On a quand même pu toucher un peu le ballon pendant la première phase. C’était une vrai chance de coupler les entraînements physique avec du rugby. On attaque vraiment le vif du sujet avec le projet de jeu, les combinaisons. C’est pour ça qu’on en a chié pendant un mois ! (rires)

Le retour du rugby, c’est aussi le retour des oppositions et de la concurrence…

Ça fait partie du jeu. La concurrence nous tire tous vers le haut. Les entraînements seront de qualité. On aura besoin de beaucoup de concentration et de cohésion.

Comment vivez-vous l’approche de l’annonce de la liste des 31 ?

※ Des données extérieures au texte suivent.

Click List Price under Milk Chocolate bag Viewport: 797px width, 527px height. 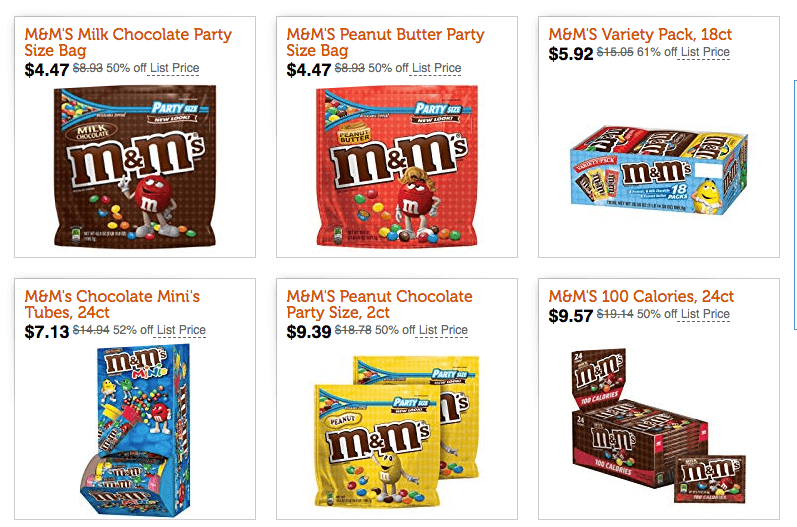tap(174, 68)
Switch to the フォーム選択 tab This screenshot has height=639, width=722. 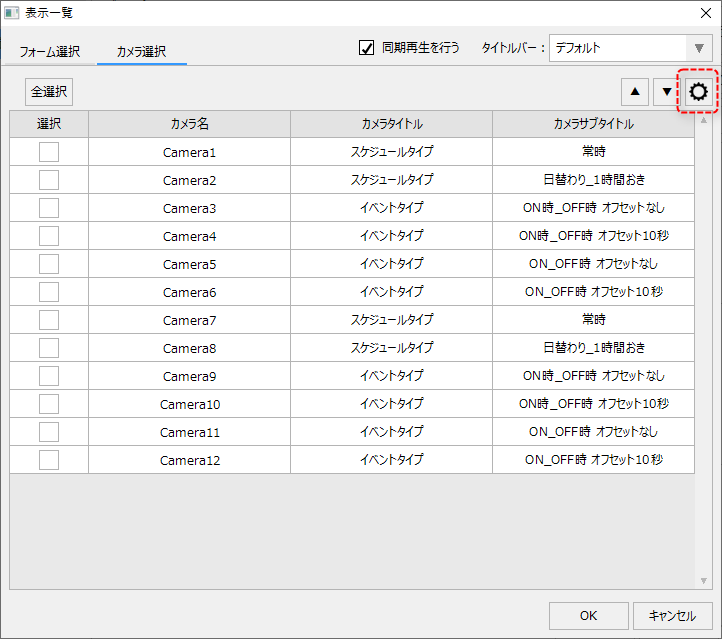49,51
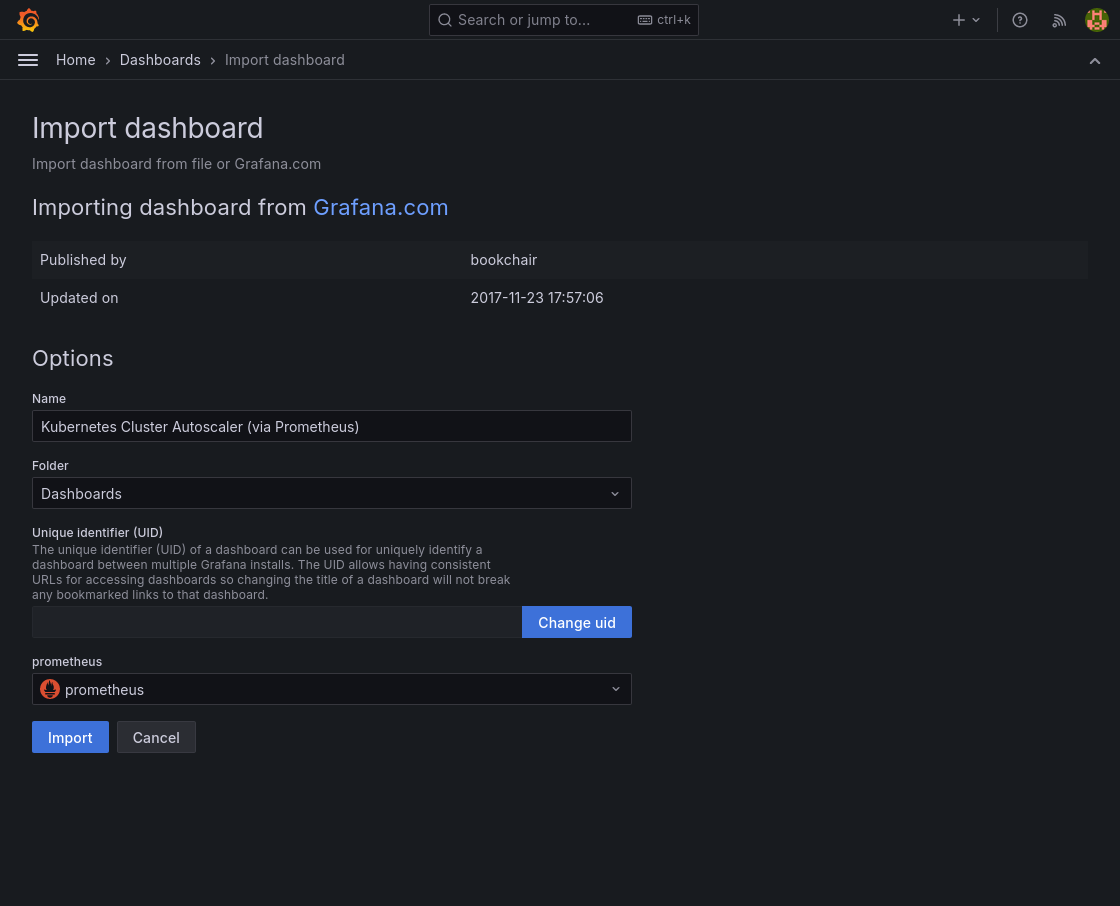Image resolution: width=1120 pixels, height=906 pixels.
Task: Cancel the dashboard import
Action: (156, 737)
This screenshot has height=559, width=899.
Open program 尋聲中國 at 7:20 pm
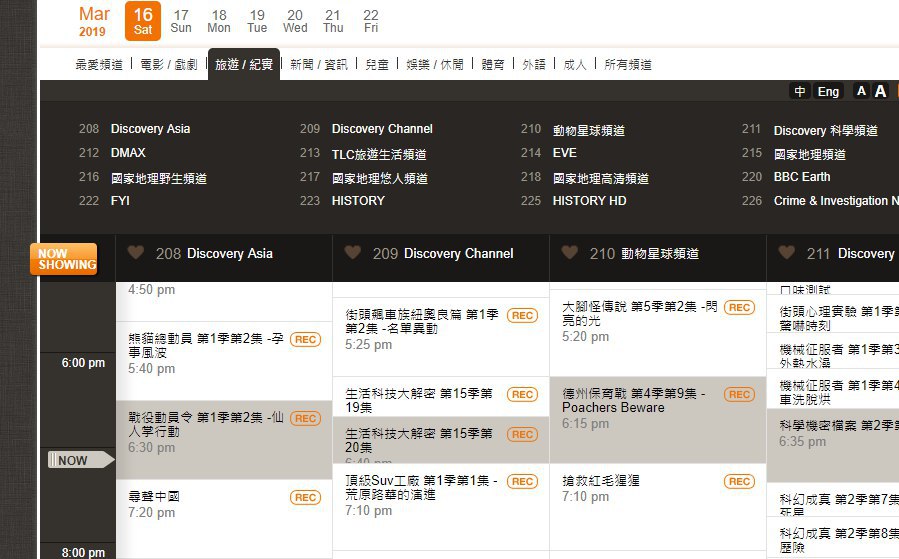click(x=153, y=496)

On est conscient qu’un demi d’ouverture va quitter le groupe. Ça met de l’émulation, mais en aucun cas ce n’est négatif. C’est une bonne chose. Nous sommes des compétiteurs et de grands garçons. Le plus important, c’est le groupe.

Est-ce que cette concurrence se vit comme en club ?

Oui, c’est pareil. Normalement, c’est un peu différent car on n’a généralement qu’une semaine pour préparer un match du Tournoi. Là, ça fait un mois qu’on vit ensemble, qu’on apprend à se connaitre, sur et en dehors du terrain. Donc c’est comme en club.

Vous nous disiez que vous comptiez les jours pendant la première phase de préparation. Est-ce que cette fois vous comptez les jours jusqu’au premier match amical (le 15 août face à l’Angleterre) ?

Oui, il y aura d’abord le stage à Falgos (du 8 au 12 août) pour peaufiner notre rugby. Mais c’est vrai qu’on a en ligne de mire ce premier test face à l’Angleterre.